| EXCERPTED TEXT |
○ ○ ○ ○ ○

# Hi From South Africa



## Katz0806 (Nov 19, 2012)

Hi

I'm Kat from South Africa. I have a cat which lives down the road, but she seems to have adopted us. We've tried taking her home but nobody is ever there. 

Hopefully I can get some answers to some of my questions on the forums.

Have a good week.


----------



## Mitts & Tess (Sep 4, 2004)

Welcome. Cats stay where their food is. Even if your not home much. Its better than living on its own down the road. I hope it all works out for both of you!


----------



## OctoberinMaine (Sep 12, 2006)

Hi Kat! My husband works with a few South African people at his company (a yacht dealership), and they are the nicest, warmest people you've ever met. When I hear someone at his company is South African, I know I'm going to like them.

Sounds like the kitty adopted you! That's how many of our members have their kitties, just by being the right person at the right time.


----------



## Arianwen (Jun 3, 2012)

I have a friend who is shortly coming home to Wales from South Africa but she is bringing 12 cats with her that she has rescued over the years!


----------



## Katz0806 (Nov 19, 2012)

*Cat can't find flat*

Hi,

Me again.  The cat that has adopted us is having trouble finding our flat. We live on the second floor of the building and she consistently heads to the flat below ours. When she can't find us she sits back and meows constantly.

I don't want to reinforce her behaviour by fetching her everytime she calls for us. Does anybody know how I can teach her that she needs to come up another flight of stairs?

Thanks
Kathy


----------



## Katz0806 (Nov 19, 2012)

Hi Guys,

Thanks for the welcome messages. I'm really hoping for some help with this cat. When we first went to feed her she didn't seem to know what cat food was at all and she won't drink water from a bowl. She's happy to drink it if the tap is running or out of puddles though.

○ ○ ○ ○ ○

| LISTING |
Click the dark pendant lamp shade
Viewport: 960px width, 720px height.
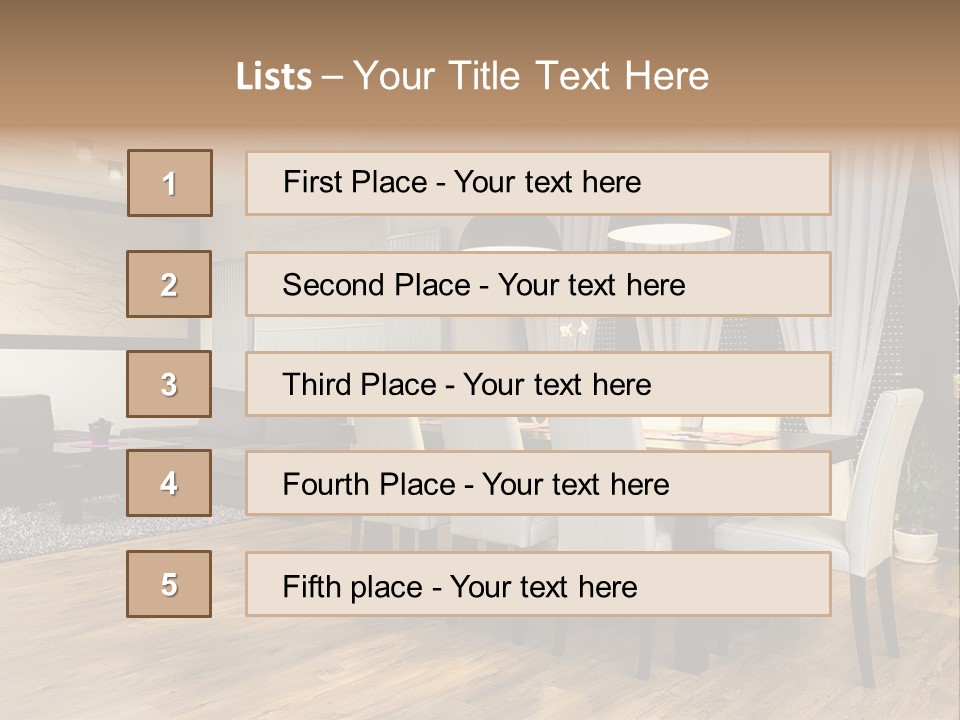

○ ○ ○ ○ ○

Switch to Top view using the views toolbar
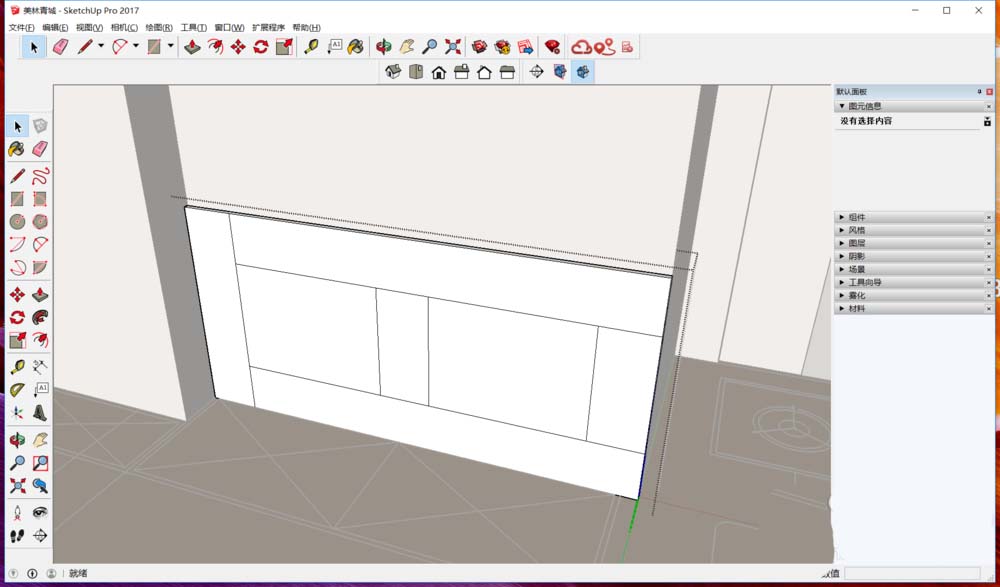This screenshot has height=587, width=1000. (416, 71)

○ ○ ○ ○ ○

| REQUIREMENT A |
Answer these about the cat forum thread:
(i) Which floor of the building does Kat live on?
(ii) How many cats is Arianwen's friend bringing to Wales from South Africa?
(iii) What kind of company does OctoberinMaine's husband work at?
| REQUIREMENT B |
Pull out the passage of the cat forum thread from "## OctoberinMaine (Sep" to "(Jun 3, 2012)" word for word.

| RIGHT ANSWER A |
(i) The second floor
(ii) 12
(iii) A yacht dealership

| RIGHT ANSWER B |
## OctoberinMaine (Sep 12, 2006)

Hi Kat! My husband works with a few South African people at his company (a yacht dealership), and they are the nicest, warmest people you've ever met. When I hear someone at his company is South African, I know I'm going to like them.

Sounds like the kitty adopted you! That's how many of our members have their kitties, just by being the right person at the right time.


----------



## Arianwen (Jun 3, 2012)